Figure 3a shows the evolution of the power spectral density (PSD) at a power input of 5.5 dBm as the laser wavelength is swept continuously from low to high values in 2 pm steps. The cavity begins to modulate the laser signal at 1573.8 nm, with the fundamental oscillation peak occurring at a low frequency of approximately 0.4 MHz. The frequency then increases up to 1574.05 nm, reaching a maximum of approximately 2 MHz. Then, it decreases to approximately 1 MHz at 1574.22 nm. Beyond this wavelength, the laser is no longer in resonance with the cavity mode; thus, the modulation disappears. This non-monotonic change in frequency is accompanied by an increase in absorption duration during one cycle (more details in Supplementary Note 1).

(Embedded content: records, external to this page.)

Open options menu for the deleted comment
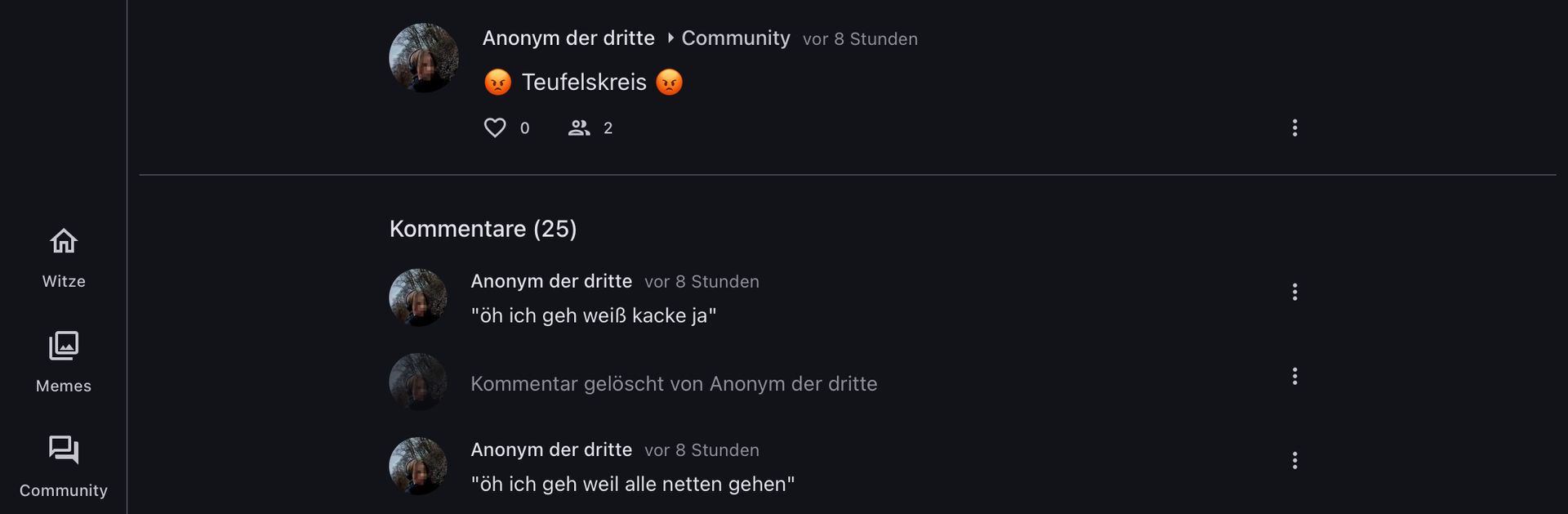The image size is (1568, 514). click(x=1294, y=376)
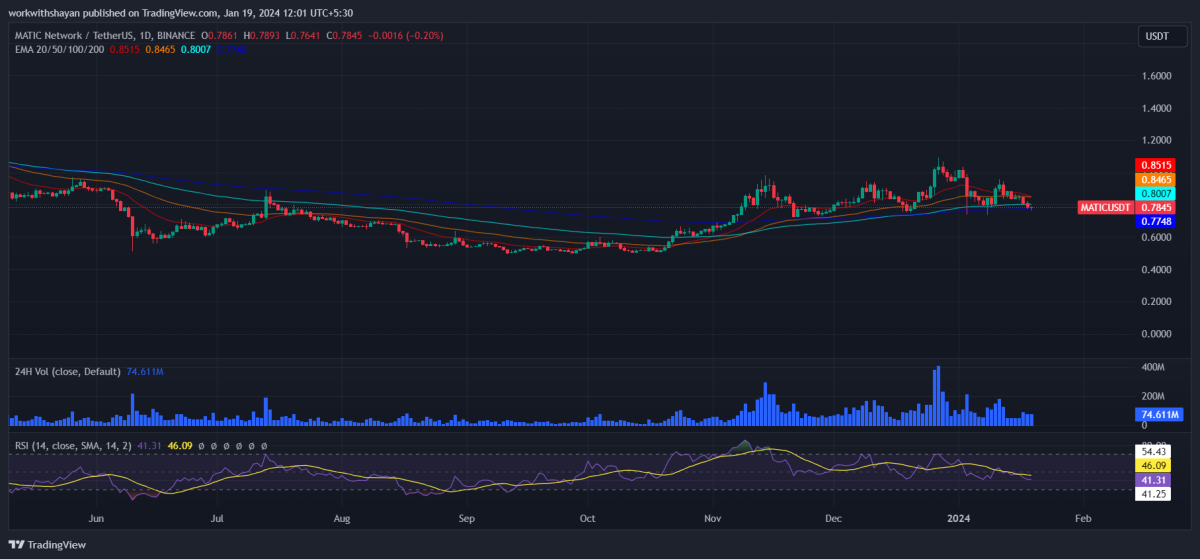Click the TradingView logo icon

16,544
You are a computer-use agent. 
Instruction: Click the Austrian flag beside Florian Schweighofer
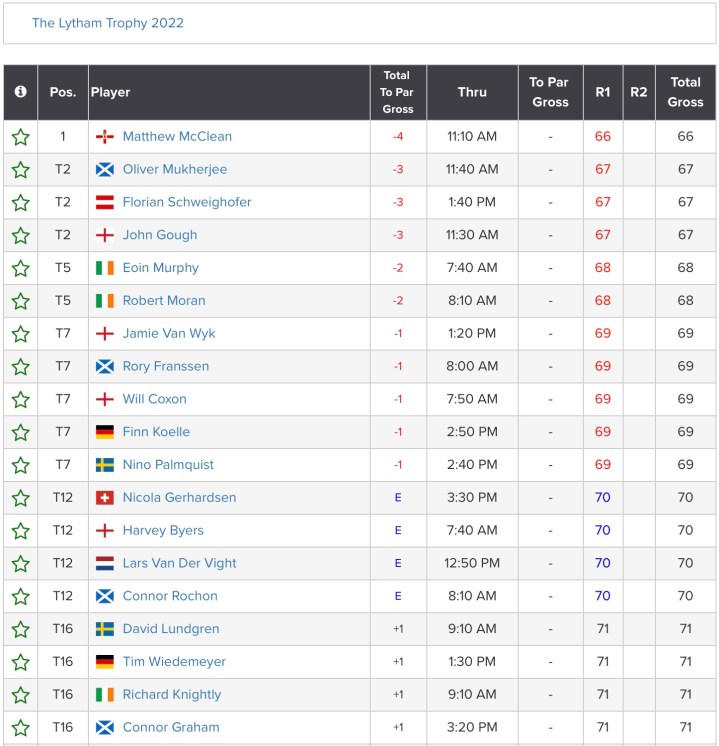coord(104,203)
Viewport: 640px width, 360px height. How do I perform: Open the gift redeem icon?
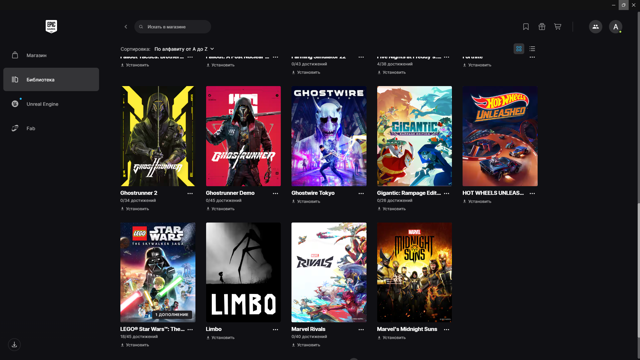542,27
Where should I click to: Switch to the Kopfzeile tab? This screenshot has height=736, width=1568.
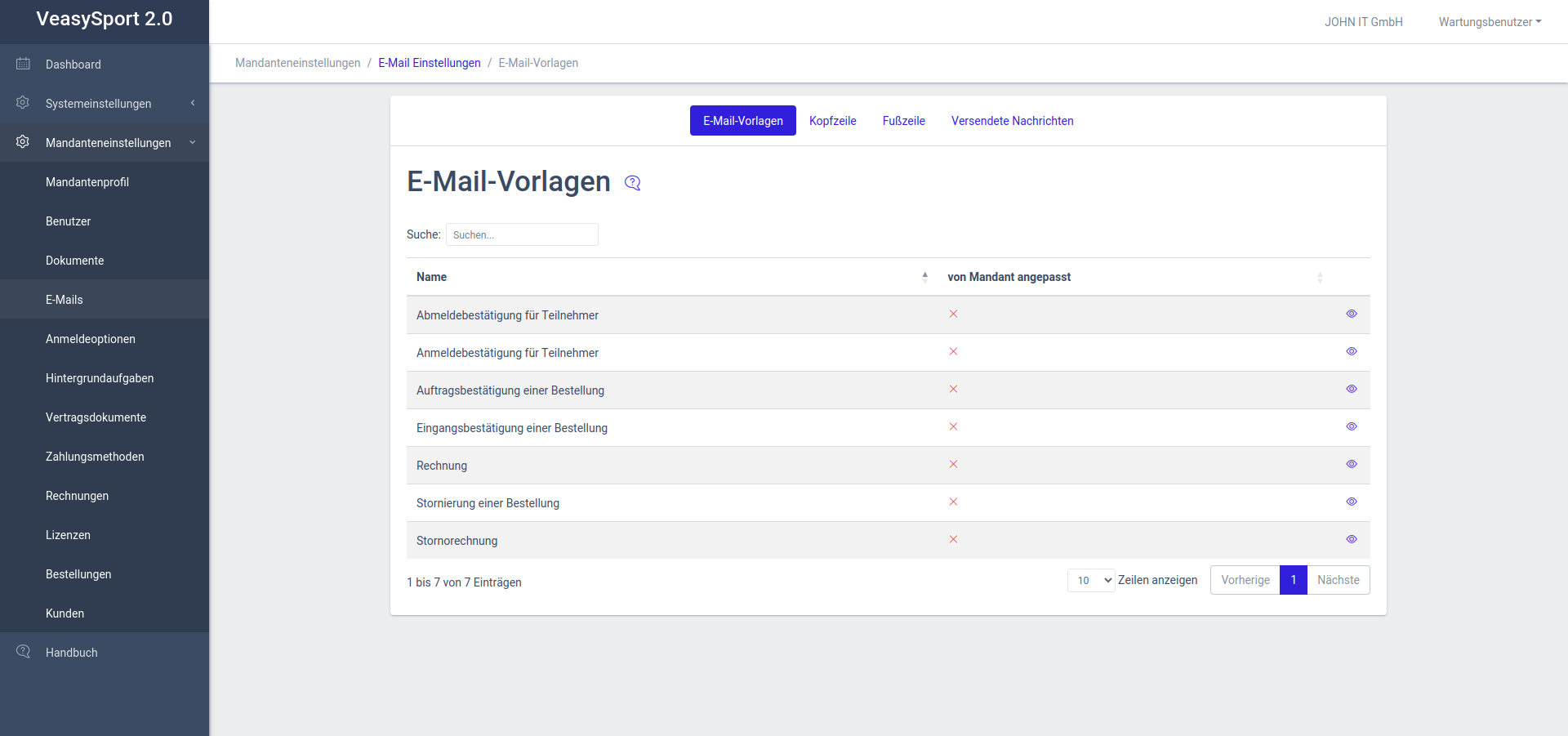coord(832,121)
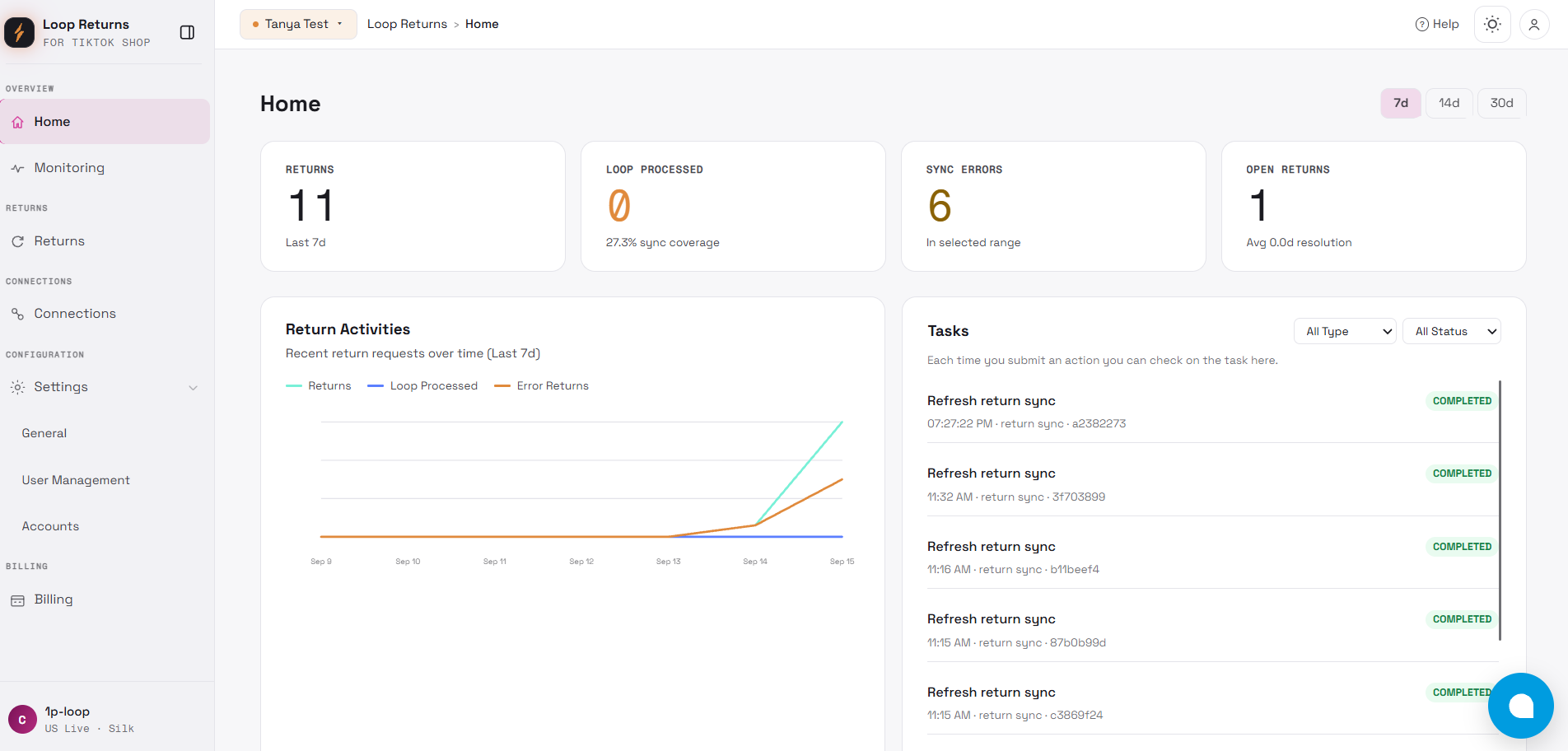Select the 7d time range
This screenshot has width=1568, height=751.
click(1401, 103)

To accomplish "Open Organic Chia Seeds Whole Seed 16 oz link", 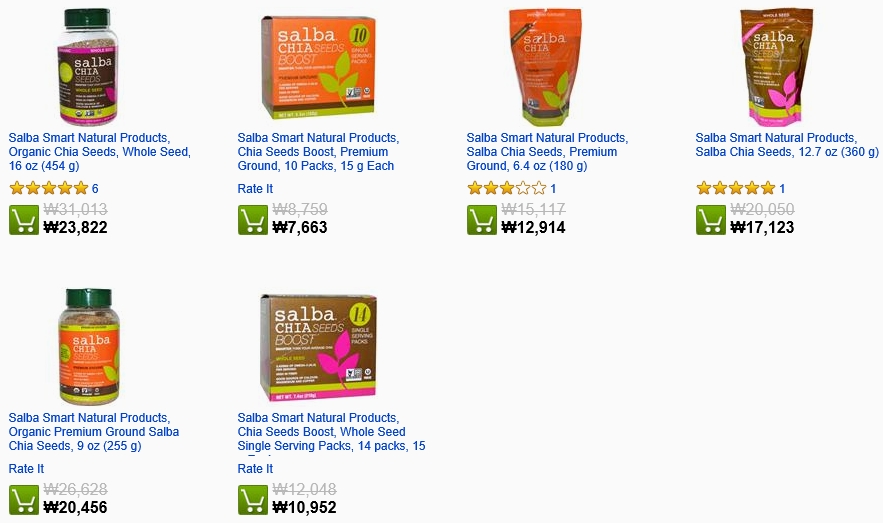I will (x=100, y=151).
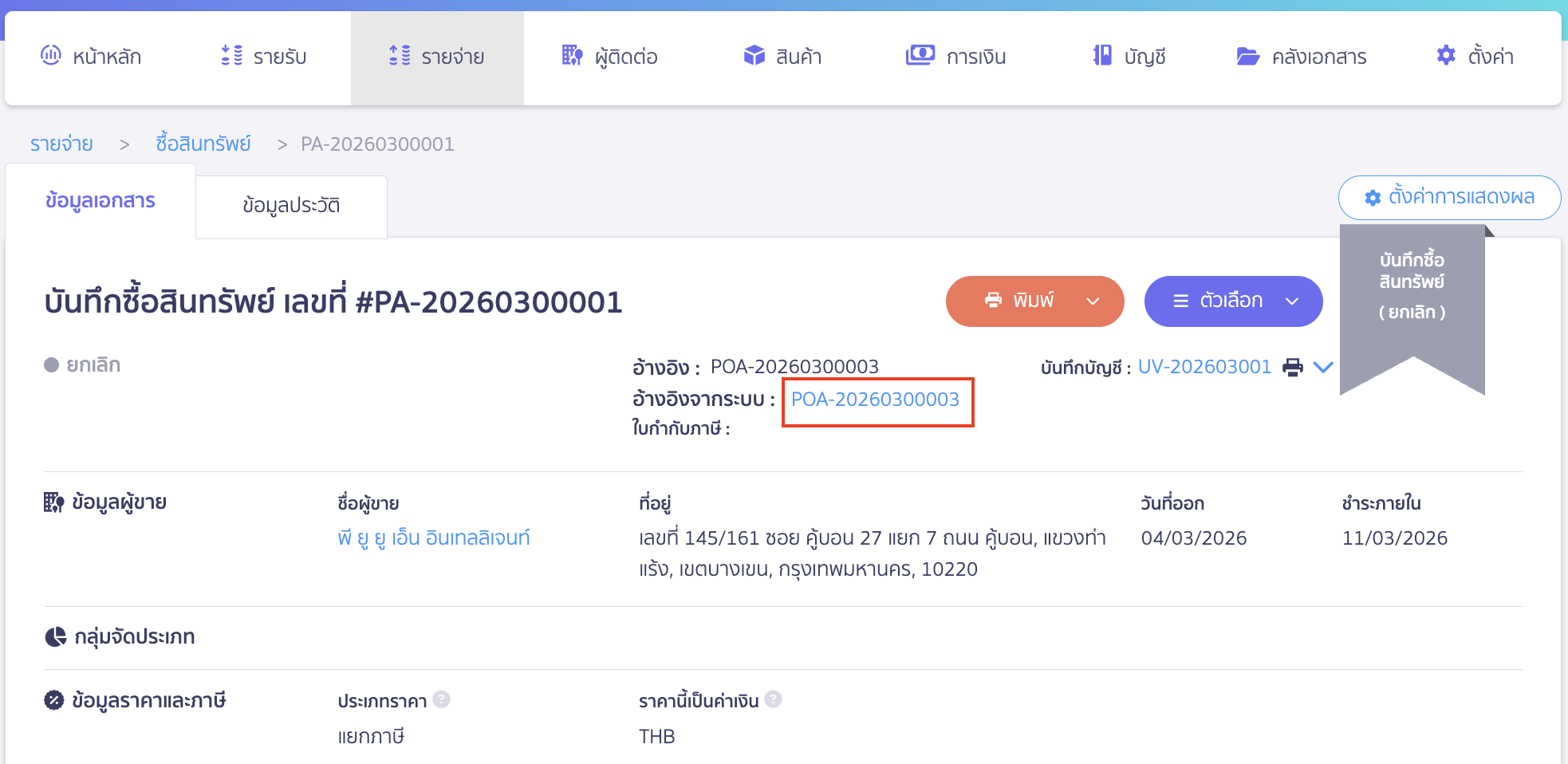Click the สินค้า product box icon

754,56
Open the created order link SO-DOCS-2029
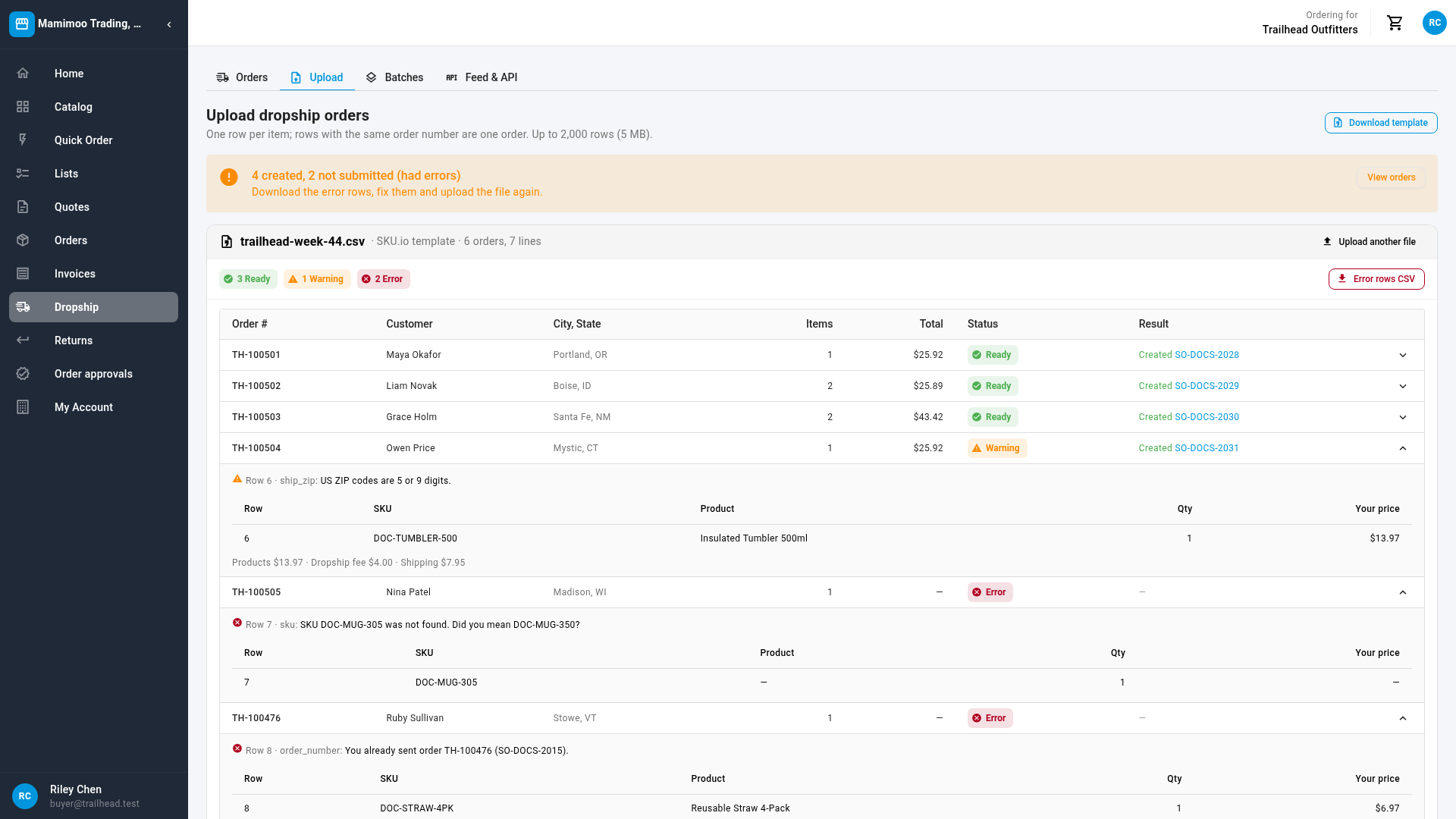 (x=1207, y=386)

Fig. 3: Experimental evaluation of the locking ratio.
figure 3

a Power Spectral Density (PSD) of the output signal of cavity 1 as function of the laser wavelength at a 5.5 dBm input power. The fundamental peak of the modulation is observed ranging in between 0.1 MHz and 2 MHz over 420 pm. b PSD of the optical output signal of the two coupled cavities for the same input power as in Fig. 3a. Extra features appear at specific laser wavelengths where the two optical resonances overlap (width of the two resonances are highlighted with black and green rectangles on the right). The blue arrow highlights λL = 1573.88 nm, where the overlap begins. The orange arrow highlights λL = 1574 nm, the first 1:1 locking ratio. c Evolution of the locking ratio of the as function of the wavelength, it is commonly referred to as the devil’s staircase. d Arnold tongue representation of the locking values. The colored part of this graph refers uniquely to the region where the two resonances overlap. The different locking values are highlighted with different colors. The red dotted rectangle refers to the locking regions extension of (b, c).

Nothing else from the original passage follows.